Skip to content

Release v2.1.0 - Automatic Speaker Detection & Metadata Generation Design

Release Date: November 13, 2025 Type: Minor Release

Summary

v2.1.0 introduces automatic speaker name detection using Named Entity Recognition (NER) and establishes the design foundation for per-episode metadata generation.
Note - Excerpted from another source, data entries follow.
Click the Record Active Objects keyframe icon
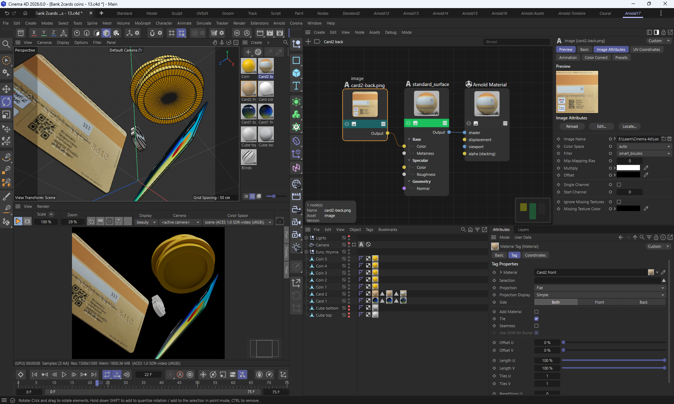Image resolution: width=674 pixels, height=404 pixels. click(170, 375)
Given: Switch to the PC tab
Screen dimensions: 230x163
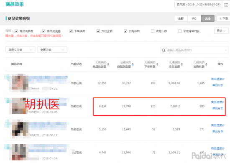Looking at the screenshot, I should pyautogui.click(x=194, y=18).
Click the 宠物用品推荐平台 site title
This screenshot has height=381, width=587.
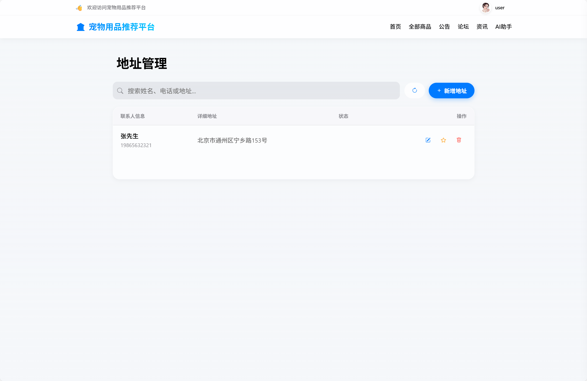click(x=121, y=27)
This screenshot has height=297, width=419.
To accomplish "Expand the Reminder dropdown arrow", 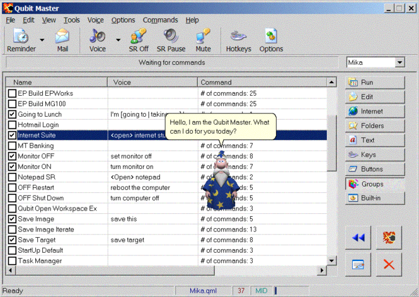I will tap(42, 40).
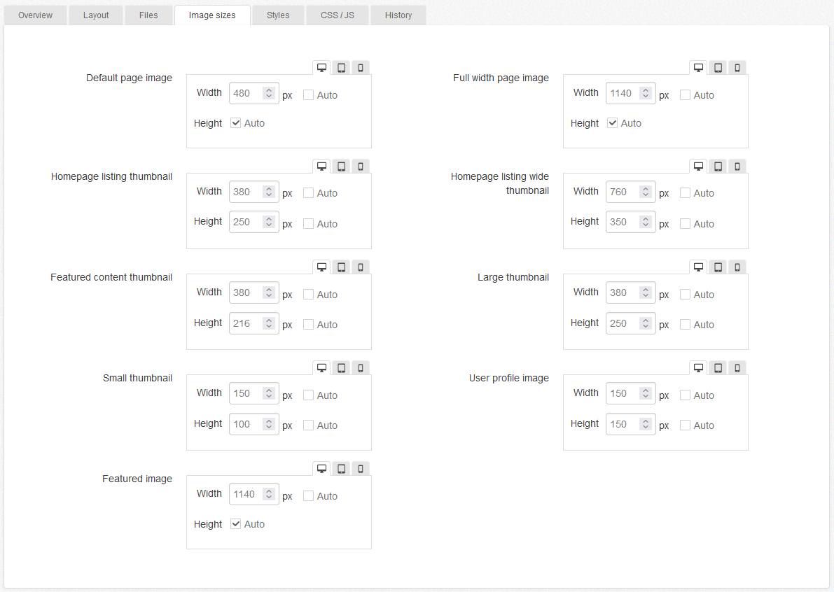Select the mobile icon for Full width page image

pyautogui.click(x=737, y=67)
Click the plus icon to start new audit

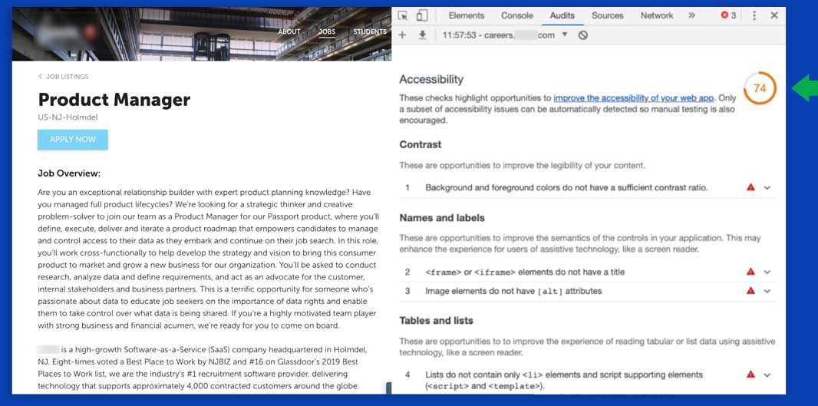(403, 35)
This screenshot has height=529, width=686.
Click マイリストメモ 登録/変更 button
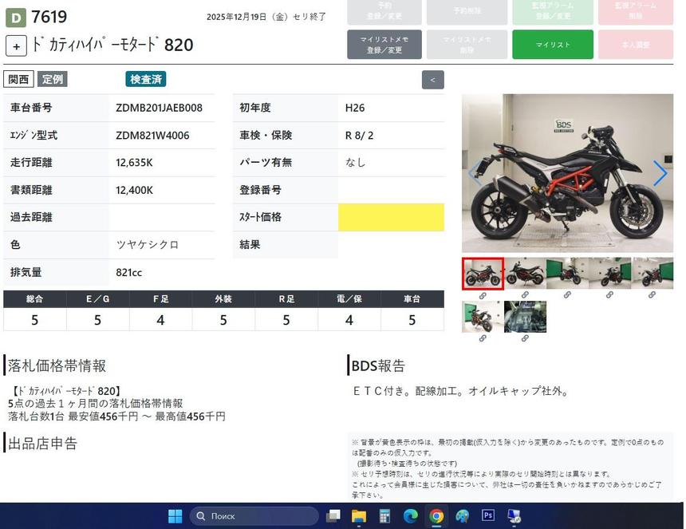click(x=384, y=45)
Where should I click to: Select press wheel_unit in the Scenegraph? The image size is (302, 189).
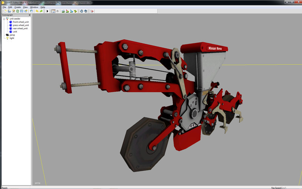20,25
This release significantly enhances the transcript pipeline with intelligent host and guest identification, while laying the groundwork for comprehensive metadata documents.

What's New

✨ RFC-010: Automatic Speaker Name Detection (Implemented)

Automatic host and guest identification from episode metadata:

  • Named Entity Recognition (NER): Uses spaCy to automatically extract person names from episode titles and descriptions
  • RSS Author Tag Support: Prioritizes RSS <author>, <itunes:author>, and <itunes:owner> tags for host identification
  • Host/Guest Distinction: Intelligently distinguishes recurring hosts from episode-specific guests
  • Host Validation: Validates detected hosts using the first episode's metadata
  • Pattern-Based Heuristics: Analyzes sample episodes to learn title patterns (position, prefixes, suffixes) for better guest selection
  • Confidence Scoring: Uses overlap detection and confidence scores to select the best guest candidate
  • Name Sanitization: Removes punctuation, normalizes whitespace, and deduplicates extracted names
  • Graceful Fallback: Falls back to manual speaker names if automatic detection fails
  • Language-Aware: Single language configuration drives both Whisper model selection and NER processing

Configuration:

  • --auto-speakers / auto_speakers: Enable automatic speaker detection (default: true)
  • --language / language: Language for both Whisper and NER (default: "en")
  • --ner-model / ner_model: spaCy model to use (default: "en_core_web_sm")
  • --cache-detected-hosts / cache_detected_hosts: Cache host detection across episodes (default: true)
  • --speaker-names / speaker_names: Manual fallback names (first = host, second = guest)

Features:

  • Auto-downloads spaCy models when needed (similar to Whisper)
  • Clear logging of detected hosts and guests at INFO level
  • Detailed extraction details available at DEBUG level
  • Works seamlessly in dry-run mode
  • Pattern analysis from first few episodes improves accuracy

📋 PRD-004 & RFC-011: Metadata Generation Design

Comprehensive design documents for per-episode metadata generation:

  • PRD-004: Product Requirements Document defining metadata schema, use cases, and functional requirements
  • RFC-011: Technical design document with:
  • Pydantic model definitions for type-safe metadata structure
  • Database integration design (PostgreSQL, MongoDB, Elasticsearch, ClickHouse)
  • ID generation strategy (feed_id, episode_id, content IDs)
  • Unified JSON format with snake_case field names and ISO 8601 date serialization
  • Database loading examples for all target databases

Key Design Decisions:

  • Opt-in feature (default false for backwards compatibility)
  • JSON (default) and YAML format support
  • Database-friendly schema for direct ingestion without transformation
  • Stable, deterministic ID generation suitable for primary keys
  • Schema versioning strategy (semantic versioning starting at 1.0.0)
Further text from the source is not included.